# 45 Degree lock-mire router bit



## rain (Dec 29, 2009)

I bought such a bit to build kitchen cabinet drawers. This is a 'work in progress', and I have begun test cutting the joint with very real success.

For those in need of helpful information, which, does not come included with the Freud Baby Lock Mitre, you can turn to the benevolent folks at Lee Valley.
Their online router bits section will take you, if you choose, to a .pdf for 
pretty much each of their specialty bits. I began to utilize this valuable
information bank, and am building a folder for several bit types. While I 
normally buy Freud bits, I am a regular customer for other products of Lee
Valley, and did not feel like too much of a leech.

I have built dovetails in the past for almost all of the drawers I've assembled, but have enjoyed good results in solid woods only.

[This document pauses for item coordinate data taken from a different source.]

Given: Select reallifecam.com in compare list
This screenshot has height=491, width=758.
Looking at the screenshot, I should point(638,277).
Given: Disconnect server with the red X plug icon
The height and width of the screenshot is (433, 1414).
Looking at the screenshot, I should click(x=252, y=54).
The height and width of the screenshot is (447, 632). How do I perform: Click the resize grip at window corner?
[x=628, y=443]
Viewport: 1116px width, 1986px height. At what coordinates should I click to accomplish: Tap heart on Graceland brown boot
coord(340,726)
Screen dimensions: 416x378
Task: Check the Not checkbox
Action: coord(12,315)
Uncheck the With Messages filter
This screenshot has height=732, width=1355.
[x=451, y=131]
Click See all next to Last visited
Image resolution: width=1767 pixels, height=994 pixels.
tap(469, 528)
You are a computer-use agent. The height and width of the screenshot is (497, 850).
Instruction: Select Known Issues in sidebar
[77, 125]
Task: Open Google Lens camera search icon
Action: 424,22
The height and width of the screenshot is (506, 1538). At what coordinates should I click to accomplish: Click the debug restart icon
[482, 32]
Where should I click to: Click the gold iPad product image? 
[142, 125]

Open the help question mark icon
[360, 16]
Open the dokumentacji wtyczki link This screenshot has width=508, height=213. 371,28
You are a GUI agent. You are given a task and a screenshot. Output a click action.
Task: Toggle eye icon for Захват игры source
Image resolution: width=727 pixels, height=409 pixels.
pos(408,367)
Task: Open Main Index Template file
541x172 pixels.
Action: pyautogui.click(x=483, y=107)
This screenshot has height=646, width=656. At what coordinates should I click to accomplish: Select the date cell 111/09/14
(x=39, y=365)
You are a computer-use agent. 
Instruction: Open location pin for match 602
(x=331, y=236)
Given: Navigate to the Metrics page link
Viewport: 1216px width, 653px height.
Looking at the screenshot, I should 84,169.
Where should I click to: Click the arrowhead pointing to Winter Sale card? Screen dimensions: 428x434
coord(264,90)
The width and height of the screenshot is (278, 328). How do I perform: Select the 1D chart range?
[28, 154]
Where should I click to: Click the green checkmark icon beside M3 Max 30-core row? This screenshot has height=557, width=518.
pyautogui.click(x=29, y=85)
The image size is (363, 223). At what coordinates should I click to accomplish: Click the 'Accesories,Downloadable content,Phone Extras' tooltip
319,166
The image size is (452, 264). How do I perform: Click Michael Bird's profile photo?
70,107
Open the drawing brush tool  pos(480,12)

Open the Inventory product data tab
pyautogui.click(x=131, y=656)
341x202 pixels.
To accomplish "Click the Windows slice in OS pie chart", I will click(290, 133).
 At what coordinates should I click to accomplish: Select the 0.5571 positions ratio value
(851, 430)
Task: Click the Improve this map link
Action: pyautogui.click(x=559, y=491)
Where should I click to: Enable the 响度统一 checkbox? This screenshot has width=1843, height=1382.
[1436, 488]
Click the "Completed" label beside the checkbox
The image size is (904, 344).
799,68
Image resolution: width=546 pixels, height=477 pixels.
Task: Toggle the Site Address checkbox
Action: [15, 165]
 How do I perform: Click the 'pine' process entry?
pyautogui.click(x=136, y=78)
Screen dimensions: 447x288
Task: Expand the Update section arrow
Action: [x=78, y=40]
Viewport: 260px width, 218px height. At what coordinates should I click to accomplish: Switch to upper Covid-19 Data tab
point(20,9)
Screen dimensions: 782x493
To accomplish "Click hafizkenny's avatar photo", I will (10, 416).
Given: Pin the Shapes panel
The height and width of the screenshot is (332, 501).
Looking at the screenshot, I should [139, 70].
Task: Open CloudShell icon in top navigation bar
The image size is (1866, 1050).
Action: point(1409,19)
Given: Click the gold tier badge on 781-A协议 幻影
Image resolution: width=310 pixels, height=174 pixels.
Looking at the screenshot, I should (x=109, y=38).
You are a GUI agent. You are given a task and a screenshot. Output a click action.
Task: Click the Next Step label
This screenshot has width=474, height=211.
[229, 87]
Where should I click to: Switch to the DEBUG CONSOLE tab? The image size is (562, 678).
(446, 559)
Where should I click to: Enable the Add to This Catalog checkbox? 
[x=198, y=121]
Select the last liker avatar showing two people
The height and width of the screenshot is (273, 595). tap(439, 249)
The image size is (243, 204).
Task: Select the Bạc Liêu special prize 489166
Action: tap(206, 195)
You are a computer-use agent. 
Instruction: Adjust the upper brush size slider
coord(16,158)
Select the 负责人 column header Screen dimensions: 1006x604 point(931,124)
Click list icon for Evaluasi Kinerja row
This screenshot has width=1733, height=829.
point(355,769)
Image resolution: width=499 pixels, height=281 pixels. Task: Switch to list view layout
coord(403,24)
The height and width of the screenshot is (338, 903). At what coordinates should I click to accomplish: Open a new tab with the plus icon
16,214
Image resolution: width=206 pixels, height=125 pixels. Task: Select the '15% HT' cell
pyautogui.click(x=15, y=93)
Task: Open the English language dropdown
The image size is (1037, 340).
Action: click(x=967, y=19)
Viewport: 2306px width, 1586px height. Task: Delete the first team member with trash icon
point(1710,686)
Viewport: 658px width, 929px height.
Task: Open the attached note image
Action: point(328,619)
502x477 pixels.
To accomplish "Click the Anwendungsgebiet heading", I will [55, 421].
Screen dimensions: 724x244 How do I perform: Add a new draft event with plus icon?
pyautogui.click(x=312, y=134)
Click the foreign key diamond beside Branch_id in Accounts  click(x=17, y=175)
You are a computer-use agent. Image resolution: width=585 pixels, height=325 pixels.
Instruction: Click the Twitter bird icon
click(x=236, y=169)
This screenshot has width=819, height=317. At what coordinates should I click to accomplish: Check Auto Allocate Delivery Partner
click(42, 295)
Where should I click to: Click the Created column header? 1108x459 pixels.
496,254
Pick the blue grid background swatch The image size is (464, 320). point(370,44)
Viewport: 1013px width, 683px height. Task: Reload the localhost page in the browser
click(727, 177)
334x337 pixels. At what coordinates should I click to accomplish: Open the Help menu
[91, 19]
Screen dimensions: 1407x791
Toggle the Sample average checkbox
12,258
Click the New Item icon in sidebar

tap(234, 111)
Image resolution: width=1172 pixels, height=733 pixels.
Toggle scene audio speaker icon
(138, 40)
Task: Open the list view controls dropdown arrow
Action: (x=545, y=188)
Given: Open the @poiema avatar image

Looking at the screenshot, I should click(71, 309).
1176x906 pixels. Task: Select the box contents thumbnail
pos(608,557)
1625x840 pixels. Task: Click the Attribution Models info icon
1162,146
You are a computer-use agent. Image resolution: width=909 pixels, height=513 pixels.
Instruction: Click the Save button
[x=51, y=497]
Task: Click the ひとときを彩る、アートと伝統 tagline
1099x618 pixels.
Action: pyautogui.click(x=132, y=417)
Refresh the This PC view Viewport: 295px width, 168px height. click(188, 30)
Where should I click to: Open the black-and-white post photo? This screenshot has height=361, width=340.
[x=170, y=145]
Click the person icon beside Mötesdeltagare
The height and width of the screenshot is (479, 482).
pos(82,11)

The current drawers are of half inch birch plywood, thus the choice for mitres.

I am using a Milwaukee 5625-20 mounted in a cast-iron table.


----------



## rain (Dec 29, 2009)

*45 Degree Lock Mitre bit, sorry for the mispell*

My first post, and the title was incorrectly spelled. Well, it can only get better from here.


----------



## xplorx4 (Dec 1, 2008)

Greetings, thank you for joining us on this forum, you are most welcome.


----------



## Dr.Zook (Sep 10, 2004)

Hello Art, and welcome to the RouterForums. Glad you joined.


----------